◆ Text to read
## Begin

(beam) branch master updated: Fix an edge case of getting duplicated records when using TextIO. (#30026)

damondouglas Wed, 17 Jan 2024 10:40:49 -0800

This is an automated email from the ASF dual-hosted git repository.

damondouglas pushed a commit to branch master
in repository https://gitbox.apache.org/repos/asf/beam.git



The following commit(s) were added to refs/heads/master by this push:
     new b5dc728b677 Fix an edge case of getting duplicated records when using 
TextIO. (#30026)
b5dc728b677 is described below

commit b5dc728b677101cf3968e9f94db0898342343f6e
Author: Shunping Huang <[email protected]>
AuthorDate: Wed Jan 17 13:39:35 2024 -0500

    Fix an edge case of getting duplicated records when using TextIO. (#30026)
    
    When processing a CRLF-delimited file and the read buffer has
    CR as the last character, startOfNextRecord will be set to the
    position after the CR, i.e. the following LF. Let's say the
    position of this LF is p.
    
    In the next buffer, even though the actual start of record should be
    p+1, startOfRecord is set to startOfNextRecord, which is p.
    
    Then the code processes the next record by skipping the LF and yields
    a record starting from p+1. It decides whether the record is valid by
    checking if startOfRecord is in the range defined in RangeTracker.
    
    If there is a split right after p, i.e. we have ranges [a, p+1) and [p+1, 
b),
    then the above record would be considered as valid in the split [a, p+1),
    because its startOfRecord is p <= p+1. However, the record is also
    considered valid when split [p+1, b) is processed, resulting into
    duplicated records in the output.

## End

◆ Dataset excerpts
## Begin

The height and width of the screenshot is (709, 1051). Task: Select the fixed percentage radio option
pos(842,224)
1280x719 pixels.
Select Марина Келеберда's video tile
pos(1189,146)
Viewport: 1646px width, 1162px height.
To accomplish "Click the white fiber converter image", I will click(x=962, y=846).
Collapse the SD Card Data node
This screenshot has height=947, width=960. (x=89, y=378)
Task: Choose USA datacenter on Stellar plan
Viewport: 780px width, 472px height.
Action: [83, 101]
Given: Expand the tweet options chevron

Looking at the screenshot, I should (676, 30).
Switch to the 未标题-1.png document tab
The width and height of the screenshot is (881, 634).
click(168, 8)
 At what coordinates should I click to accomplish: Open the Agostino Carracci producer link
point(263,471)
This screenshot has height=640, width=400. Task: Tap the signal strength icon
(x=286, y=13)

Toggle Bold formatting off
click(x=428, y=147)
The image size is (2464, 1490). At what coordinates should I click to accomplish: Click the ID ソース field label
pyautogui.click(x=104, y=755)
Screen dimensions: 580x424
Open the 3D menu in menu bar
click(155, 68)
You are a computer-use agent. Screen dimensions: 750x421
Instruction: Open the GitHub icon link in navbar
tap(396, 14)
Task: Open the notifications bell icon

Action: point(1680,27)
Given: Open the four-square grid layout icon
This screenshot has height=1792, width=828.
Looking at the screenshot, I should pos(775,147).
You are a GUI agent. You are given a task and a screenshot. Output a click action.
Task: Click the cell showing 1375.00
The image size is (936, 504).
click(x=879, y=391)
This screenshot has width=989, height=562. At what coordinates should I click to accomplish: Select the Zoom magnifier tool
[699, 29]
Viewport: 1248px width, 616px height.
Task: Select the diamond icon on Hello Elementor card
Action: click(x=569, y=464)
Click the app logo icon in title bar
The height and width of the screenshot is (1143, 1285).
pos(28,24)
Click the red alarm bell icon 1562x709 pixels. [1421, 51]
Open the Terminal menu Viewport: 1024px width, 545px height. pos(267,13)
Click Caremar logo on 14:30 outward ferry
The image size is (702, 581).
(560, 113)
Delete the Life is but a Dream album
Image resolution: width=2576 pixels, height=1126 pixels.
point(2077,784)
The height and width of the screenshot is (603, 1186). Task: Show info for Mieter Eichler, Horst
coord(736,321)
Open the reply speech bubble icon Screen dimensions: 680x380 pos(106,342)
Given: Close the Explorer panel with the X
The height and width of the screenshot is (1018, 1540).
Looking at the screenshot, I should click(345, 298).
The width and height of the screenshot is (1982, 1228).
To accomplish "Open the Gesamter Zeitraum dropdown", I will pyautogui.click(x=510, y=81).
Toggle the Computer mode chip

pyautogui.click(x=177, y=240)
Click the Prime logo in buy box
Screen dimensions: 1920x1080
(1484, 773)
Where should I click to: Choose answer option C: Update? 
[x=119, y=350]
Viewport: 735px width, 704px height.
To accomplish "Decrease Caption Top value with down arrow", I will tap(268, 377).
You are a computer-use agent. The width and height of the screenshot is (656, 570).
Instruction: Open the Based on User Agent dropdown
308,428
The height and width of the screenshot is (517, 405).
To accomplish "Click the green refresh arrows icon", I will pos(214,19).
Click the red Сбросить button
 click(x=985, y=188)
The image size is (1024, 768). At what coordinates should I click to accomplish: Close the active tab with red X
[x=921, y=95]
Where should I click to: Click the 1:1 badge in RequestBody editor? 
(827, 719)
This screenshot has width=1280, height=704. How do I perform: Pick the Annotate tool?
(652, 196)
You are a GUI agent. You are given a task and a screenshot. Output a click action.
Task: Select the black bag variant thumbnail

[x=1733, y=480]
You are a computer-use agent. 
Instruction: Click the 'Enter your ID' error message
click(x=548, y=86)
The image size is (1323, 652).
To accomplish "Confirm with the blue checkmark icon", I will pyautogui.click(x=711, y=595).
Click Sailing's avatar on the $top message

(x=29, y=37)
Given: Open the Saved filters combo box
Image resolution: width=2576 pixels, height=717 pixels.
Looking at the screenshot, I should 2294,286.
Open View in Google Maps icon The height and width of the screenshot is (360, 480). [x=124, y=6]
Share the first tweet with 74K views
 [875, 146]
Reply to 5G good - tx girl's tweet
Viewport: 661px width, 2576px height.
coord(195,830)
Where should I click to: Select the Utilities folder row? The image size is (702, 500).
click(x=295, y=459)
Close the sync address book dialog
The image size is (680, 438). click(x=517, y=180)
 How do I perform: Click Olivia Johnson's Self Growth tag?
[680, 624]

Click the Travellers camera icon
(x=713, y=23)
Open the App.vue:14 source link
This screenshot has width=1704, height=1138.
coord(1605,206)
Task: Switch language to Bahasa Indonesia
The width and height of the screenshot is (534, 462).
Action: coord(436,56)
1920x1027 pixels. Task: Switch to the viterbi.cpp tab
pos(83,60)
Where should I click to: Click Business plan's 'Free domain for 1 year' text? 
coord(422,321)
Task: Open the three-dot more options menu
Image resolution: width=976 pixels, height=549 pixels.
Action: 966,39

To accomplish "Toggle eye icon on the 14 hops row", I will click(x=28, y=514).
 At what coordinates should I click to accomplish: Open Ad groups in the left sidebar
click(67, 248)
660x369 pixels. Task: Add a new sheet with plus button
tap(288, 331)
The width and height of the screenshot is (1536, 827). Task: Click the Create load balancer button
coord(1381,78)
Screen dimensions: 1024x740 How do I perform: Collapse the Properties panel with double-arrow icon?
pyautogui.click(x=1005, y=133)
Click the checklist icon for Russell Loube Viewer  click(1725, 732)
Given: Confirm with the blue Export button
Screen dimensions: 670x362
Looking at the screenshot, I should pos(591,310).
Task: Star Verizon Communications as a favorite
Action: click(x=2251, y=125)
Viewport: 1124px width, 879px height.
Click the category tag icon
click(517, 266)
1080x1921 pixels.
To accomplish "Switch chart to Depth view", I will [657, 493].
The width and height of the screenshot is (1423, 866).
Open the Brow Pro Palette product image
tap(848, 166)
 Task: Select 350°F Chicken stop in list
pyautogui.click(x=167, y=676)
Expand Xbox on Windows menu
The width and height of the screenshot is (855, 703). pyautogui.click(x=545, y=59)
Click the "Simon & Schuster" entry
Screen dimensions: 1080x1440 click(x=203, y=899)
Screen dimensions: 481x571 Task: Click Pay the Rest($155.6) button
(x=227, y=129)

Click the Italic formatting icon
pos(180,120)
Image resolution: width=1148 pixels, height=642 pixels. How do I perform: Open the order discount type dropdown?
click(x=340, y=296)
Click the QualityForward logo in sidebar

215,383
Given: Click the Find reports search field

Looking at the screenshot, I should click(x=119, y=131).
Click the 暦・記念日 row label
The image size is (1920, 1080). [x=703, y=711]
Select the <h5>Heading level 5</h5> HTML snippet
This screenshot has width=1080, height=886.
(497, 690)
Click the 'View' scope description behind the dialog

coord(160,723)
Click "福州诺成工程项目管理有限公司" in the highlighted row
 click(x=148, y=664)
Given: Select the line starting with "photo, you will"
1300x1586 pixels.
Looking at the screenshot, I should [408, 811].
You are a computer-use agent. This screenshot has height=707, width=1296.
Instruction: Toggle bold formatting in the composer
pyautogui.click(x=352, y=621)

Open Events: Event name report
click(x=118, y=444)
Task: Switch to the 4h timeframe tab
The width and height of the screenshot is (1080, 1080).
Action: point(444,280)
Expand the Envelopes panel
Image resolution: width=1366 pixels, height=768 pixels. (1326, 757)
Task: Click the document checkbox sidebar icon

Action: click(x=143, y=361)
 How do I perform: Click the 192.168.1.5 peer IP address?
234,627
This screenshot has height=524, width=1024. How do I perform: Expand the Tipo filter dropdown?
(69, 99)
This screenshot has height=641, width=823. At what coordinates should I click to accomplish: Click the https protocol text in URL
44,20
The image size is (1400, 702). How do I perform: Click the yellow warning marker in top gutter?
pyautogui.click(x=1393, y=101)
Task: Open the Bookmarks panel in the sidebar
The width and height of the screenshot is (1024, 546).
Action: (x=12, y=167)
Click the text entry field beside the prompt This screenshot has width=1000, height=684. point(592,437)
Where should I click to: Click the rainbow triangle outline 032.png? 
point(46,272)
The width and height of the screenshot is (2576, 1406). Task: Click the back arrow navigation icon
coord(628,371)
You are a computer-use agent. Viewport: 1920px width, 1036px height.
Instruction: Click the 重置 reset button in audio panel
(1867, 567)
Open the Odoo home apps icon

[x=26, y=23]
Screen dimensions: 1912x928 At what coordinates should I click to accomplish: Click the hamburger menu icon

## End

Rewrite the paragraph of the TextIO commit message that begins "If there is a split right after p" as a short bulleted list that keeps its main facts.

◆ Task output
- A split right after p gives the ranges [a, p+1) and [p+1, b).
- The record counts as valid in [a, p+1) because its startOfRecord is p, and p <= p+1.
- The same record also counts as valid when [p+1, b) is processed.
- This produces duplicated records in the output.